[As delivered to the Armed Forces Retirement Home by a group of area residents]
Mr. Timothy C. Cox
Chief Operating Officer
Armed Forces Retirement Home
3700 N. Capitol St NW
Washington, DC 20011-8400
November 9, 2005
Dear Mr. Cox,
We have been following your efforts to possibly develop 160 acres of property, or 59 percent of the federal land that makes up the Armed Forces Retirement Home (AFRH) in Washington, DC. We view the property as important, not only because our nation's military heroes live there, but also because President Lincoln spent a quarter of his presidency on the grounds of the Home.
Lincoln's cottage is being restored as a significant historic site. Long after we are all gone, hundreds of thousands of people will come to see Lincoln's cottage. We believe that this land must be treated as carefully as the property around Washington's Mount Vernon and Jefferson's Monticello.
Unfortunately, what we have witnessed in this process thus far is deeply troubling.
You have excluded the community from participation. You have enlisted developers to help decide whether to develop the land, creating a possible conflict of interest. A developer and her husband are leading your community outreach effort. And, you are crafting your development plan in secrecy.
As is evident from the overwhelming majority of the comments held at the three recent publicity meetings, we believe the community has lost faith in your process. As a first step to try to restore that faith, we request that you answer the following important questions.
What specific criteria qualified people to serve on the community planning committee? Leaders who represent neighborhoods near the Home have been excluded from this panel that is helping you craft the development plan. People who live miles away from the neighborhood have seats on the committee. Park View's United Neighborhood Coalition and a number of Petworth civic and religious organizations have been excluded while neighborhood organizations unrelated to the AFRH neighborhood, such as the Pleasant Plains Civic Association and the African American Civil War Memorial, have been included on the committee.
Metropolis Development Co. and institutions that have expressed a desire for land to develop have seats on the panel. The historians restoring Lincoln's Cottage and DC Parks have also been excluded. You have refused repeated requests to add important representation to this group.
What arrangement does the Armed Forces Retirement Home have with Gotham Development LLC? The firm's owner, Desa Sealy Ruffin, has represented the Home at public forums to solicit neighborhood input. She has answered questions on behalf of the AFRH about who was selected to serve on the planning committee. Her husband, Joe Louis Ruffin, a former city employee, has identified himself as the Home's community outreach coordinator.
What kind of arrangement does the AFRH have with the Ruffins? When Mr. Ruffin spoke to United Neighborhood Coalition about the merits of development, he identified himself as a long-time city resident and a former city employee. He did not tell the community group he was the husband of a developer who is working on the Home project.

TASK REQUIREMENTS ::
a: How much of the Armed Forces Retirement Home's land does the letter say could be developed?
b: Reproduce the letter's text between "Unfortunately, what we" and "plan in secrecy.", inclusive.
Rely only on the letter for your answers.

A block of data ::
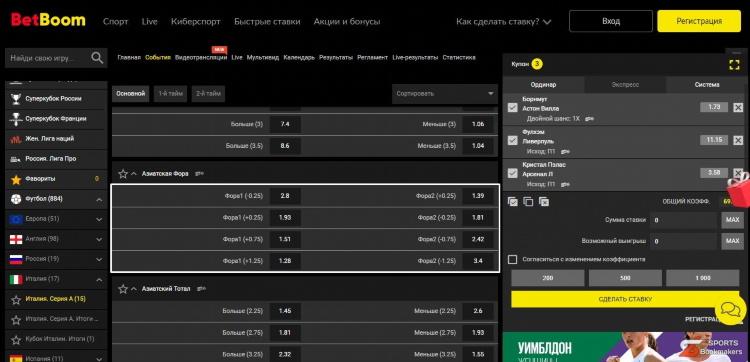Uncheck the Фулхэм – Ливерпуль bet checkbox

[513, 141]
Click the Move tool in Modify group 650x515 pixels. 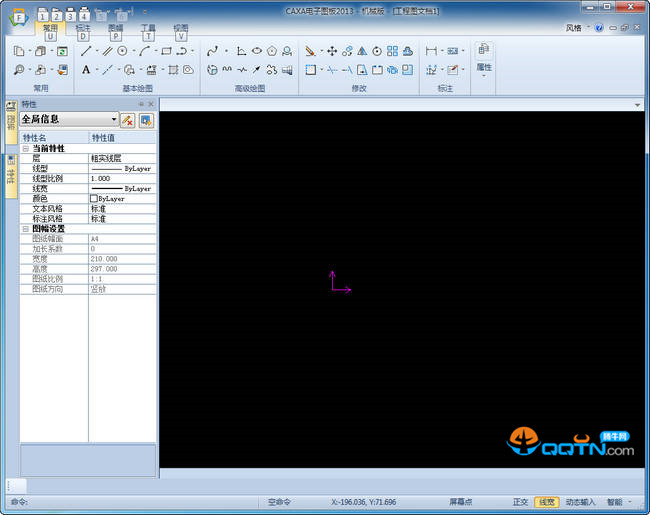(332, 51)
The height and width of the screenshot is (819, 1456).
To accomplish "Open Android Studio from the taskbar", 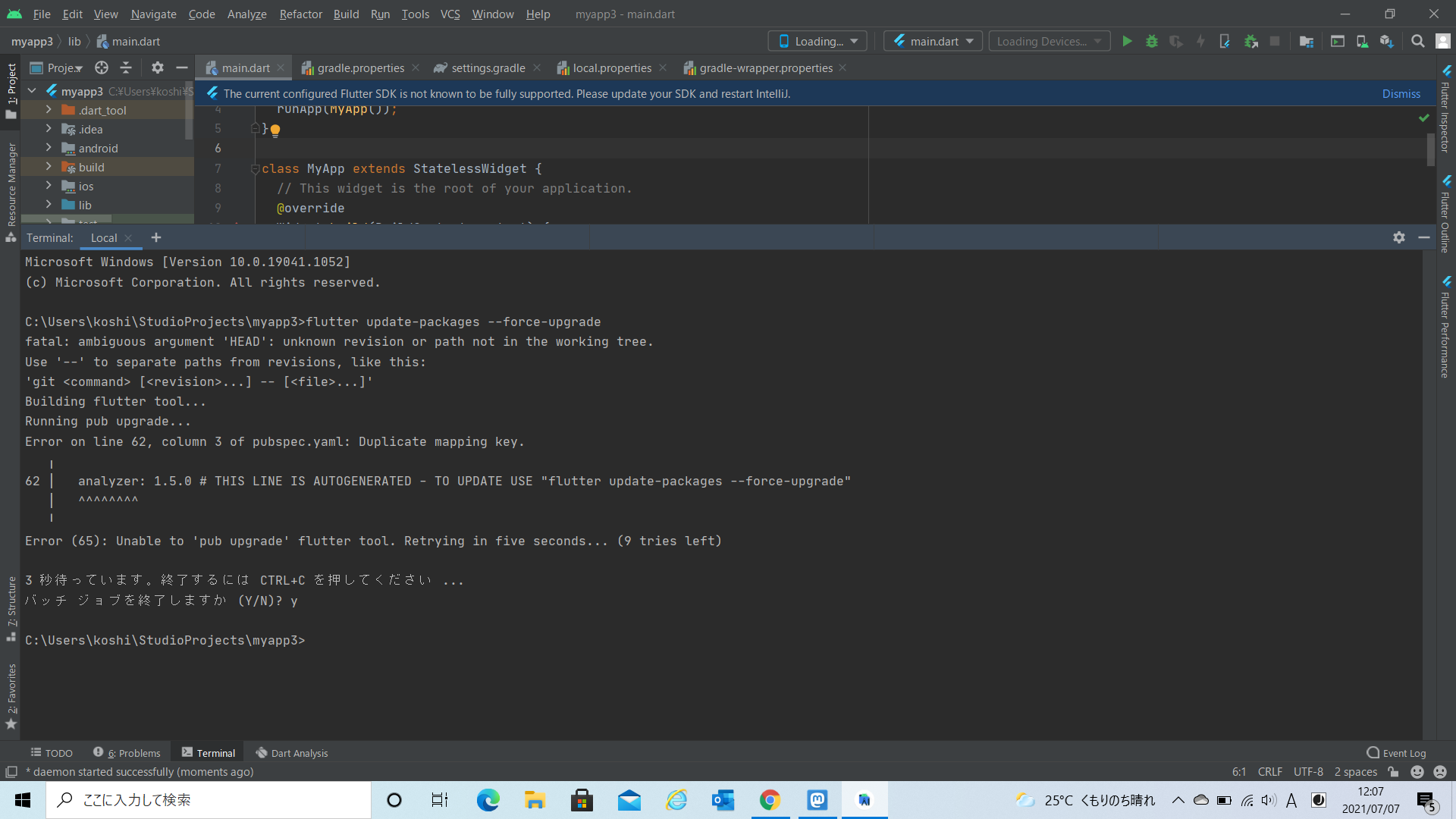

RESULTS OF THE TASKS ::
a: 160 acres, or 59 percent of the federal land that makes up the Home.

b:
Unfortunately, what we have witnessed in this process thus far is deeply troubling.
You have excluded the community from participation. You have enlisted developers to help decide whether to develop the land, creating a possible conflict of interest. A developer and her husband are leading your community outreach effort. And, you are crafting your development plan in secrecy.